• **Extracted text**:
****************************************

# Unexploded bombs, ammo in 150 possible Ontario locations: DND report



## Inquisitor (12 Aug 2013)

Interesting article in the Star

Link here http://www.thestar.com/news/world/2013/08/12/bombs_in_your_backyard_ontario_home_to_150_possible_locations_of_unexploded_bombs.html

The headline seems to be out of all proportion.   Many  of the areas were small arms only and have been inactive for years. I imagine they where cleared out before being shut down.


----------



## The Bread Guy (12 Aug 2013)

Inquisitor said:
			
		

> The headline seems to be out of all proportion.   Many  of the areas were small arms only and have been inactive for years. I imagine they where cleared out before being shut down.


I can tell you one of the sites listed in the TorStar list as "In Assessment" - "Thunder Bay - Rifle Range" - (IF it's talking about the only rifle range I used in the Mo' in T.Bay between '78 and '89) was cleaned up and given back to an area First Nation several years ago.

Beware the story that doesn't want to share the "obtained" source documents ....


----------



## Jarnhamar (12 Aug 2013)

Inquisitor said:
			
		

> Interesting article in the Star
> 
> Link here http://www.thestar.com/news/world/2013/08/12/bombs_in_your_backyard_ontario_home_to_150_possible_locations_of_unexploded_bombs.html
> 
> The headline seems to be out of all proportion.   Many  of the areas were small arms only and have been inactive for years. I imagine they where cleared out before being shut down.



You need to accept that Han didn't shoot first.


----------



## George Wallace (12 Aug 2013)

milnews.ca said:
			
		

> I can tell you one of the sites listed in the TorStar list as "In Assessment" - "Thunder Bay - Rifle Range" - (IF it's talking about the only rifle range I used in the Mo' in T.Bay between '78 and '89) was cleaned up and given back to an area First Nation several years ago.
> 
> Beware the story that doesn't want to share the "obtained" source documents ....



If its sole purpose was as a rifle range, there probably would be no concerns, but many of our wartime ranges also saw the firing of mortars, artillery in Direct and Indirect fire, as well as anti-tank rounds.  Some ranges even saw the use of aircraft firing rockets.   

If you look at the return to the Sarcee Nation of the ranges in Calgary, you will find that it cost (to the best of my knowledge) approx. 1M CAD to clear to 1 cubic meter, to the depth of 1 meter.  There is no way that any former range used by Canada's military can be completely cleared of UXOs.  

If you look at Europe, they are still finding UXOs from the First World War, not just the last.  We have been over this in other topics, as to the nature of the EARTH and frost action bringing objects to the surface over time.  At the same time, to build a subdivision on a former range, digging basements and utility ditches, is also looking for trouble.


----------



## The Bread Guy (12 Aug 2013)

George Wallace said:
			
		

> If its sole purpose was as a rifle range, there probably would be no concerns, but many of our wartime ranges also saw the firing of mortars, artillery in Direct and Indirect fire, as well as anti-tank rounds.  Some ranges even saw the use of aircraft firing rockets.

****************************************

• **Information given**:
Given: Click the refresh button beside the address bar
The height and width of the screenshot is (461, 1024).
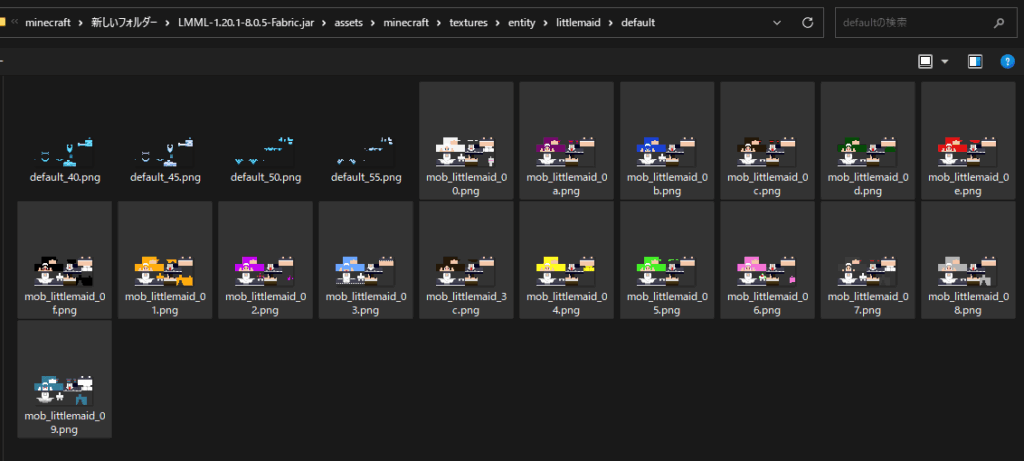Looking at the screenshot, I should pos(807,22).
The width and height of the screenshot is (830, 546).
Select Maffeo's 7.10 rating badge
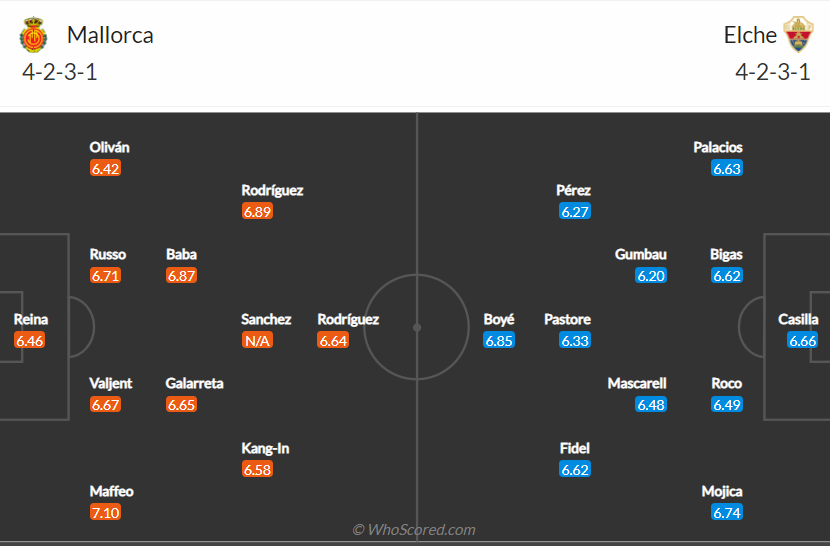(105, 512)
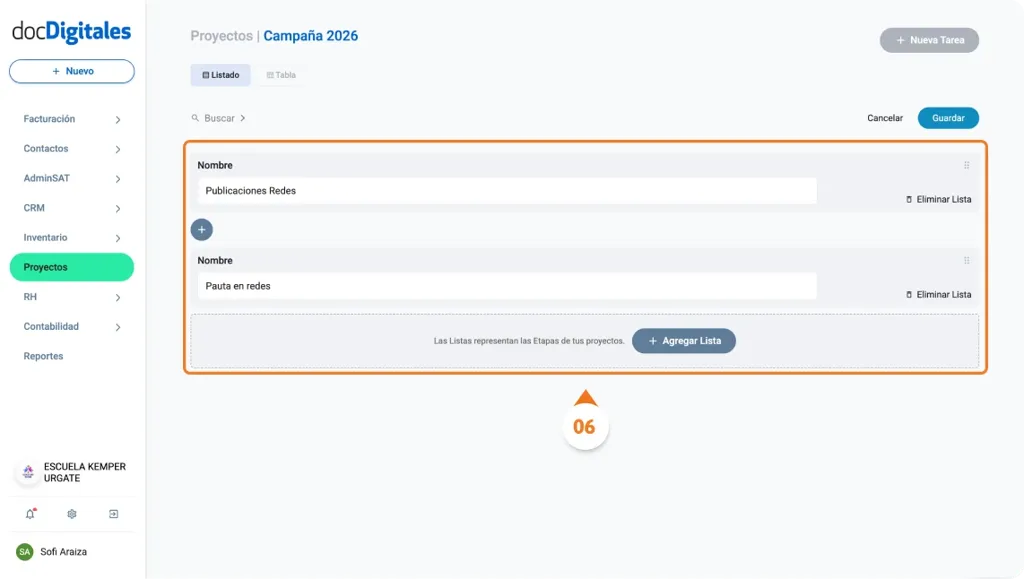Click Guardar to save changes
Image resolution: width=1024 pixels, height=579 pixels.
[947, 117]
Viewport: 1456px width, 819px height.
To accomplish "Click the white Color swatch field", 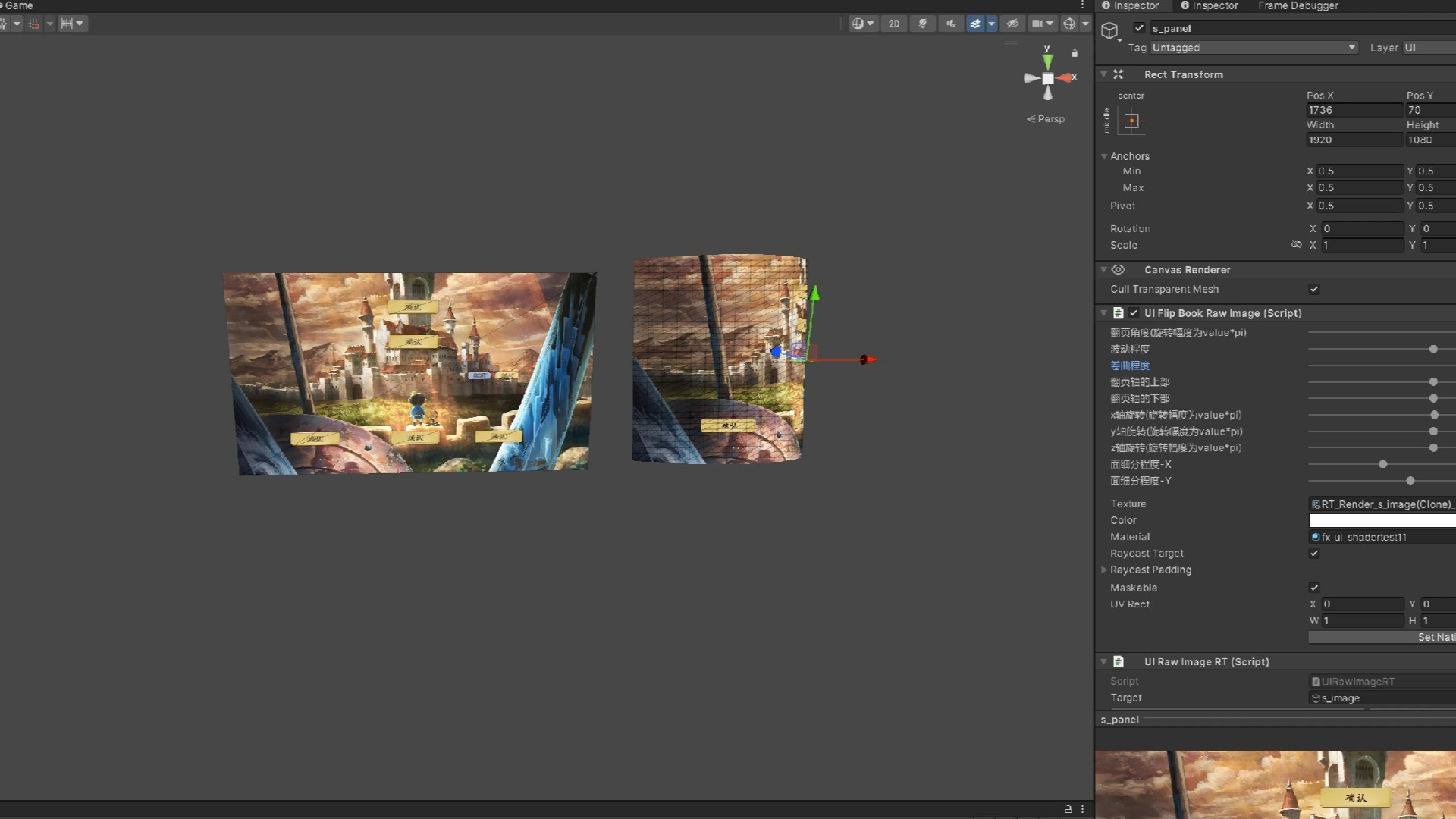I will [x=1382, y=520].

****************************************

• **Written instruction**: Continue the forum thread on unexploded bombs at possible Ontario sites from its last line.

• **Output of the exercise**:
> 
> If you look at the return to the Sarcee Nation of the ranges in Calgary, you will find that it cost (to the best of my knowledge) approx. 1M CAD to clear to 1 cubic meter, to the depth of 1 meter.  There is no way that any former range used by Canada's military can be completely cleared of UXOs.


What few figures I heard floating around for the clean-up here were in the lower end of that neighbourhood, given the mostly rifle range use here.  I also presumed (to be corrected) that if one branch of the government was going to be taking a piece of land (as part of a reserve) that it would have to be pretty spic and span, even if it was taking it over from another branch of the government.


----------



## Kat Stevens (12 Aug 2013)

George Wallace said:
			
		

> If its sole purpose was as a rifle range, there probably would be no concerns, but many of our wartime ranges also saw the firing of mortars, artillery in Direct and Indirect fire, as well as anti-tank rounds.  Some ranges even saw the use of aircraft firing rockets.
> 
> If you look at the return to the Sarcee Nation of the ranges in Calgary, you will find that it cost (to the best of my knowledge) approx. 1M CAD to clear to 1 cubic meter, to the depth of 1 meter.  There is no way that any former range used by Canada's military can be completely cleared of UXOs.
> 
> If you look at Europe, they are still finding UXOs from the First World War, not just the last.  We have been over this in other topics, as to the nature of the EARTH and frost action bringing objects to the surface over time.  At the same time, to build a subdivision on a former range, digging basements and utility ditches, is also looking for trouble.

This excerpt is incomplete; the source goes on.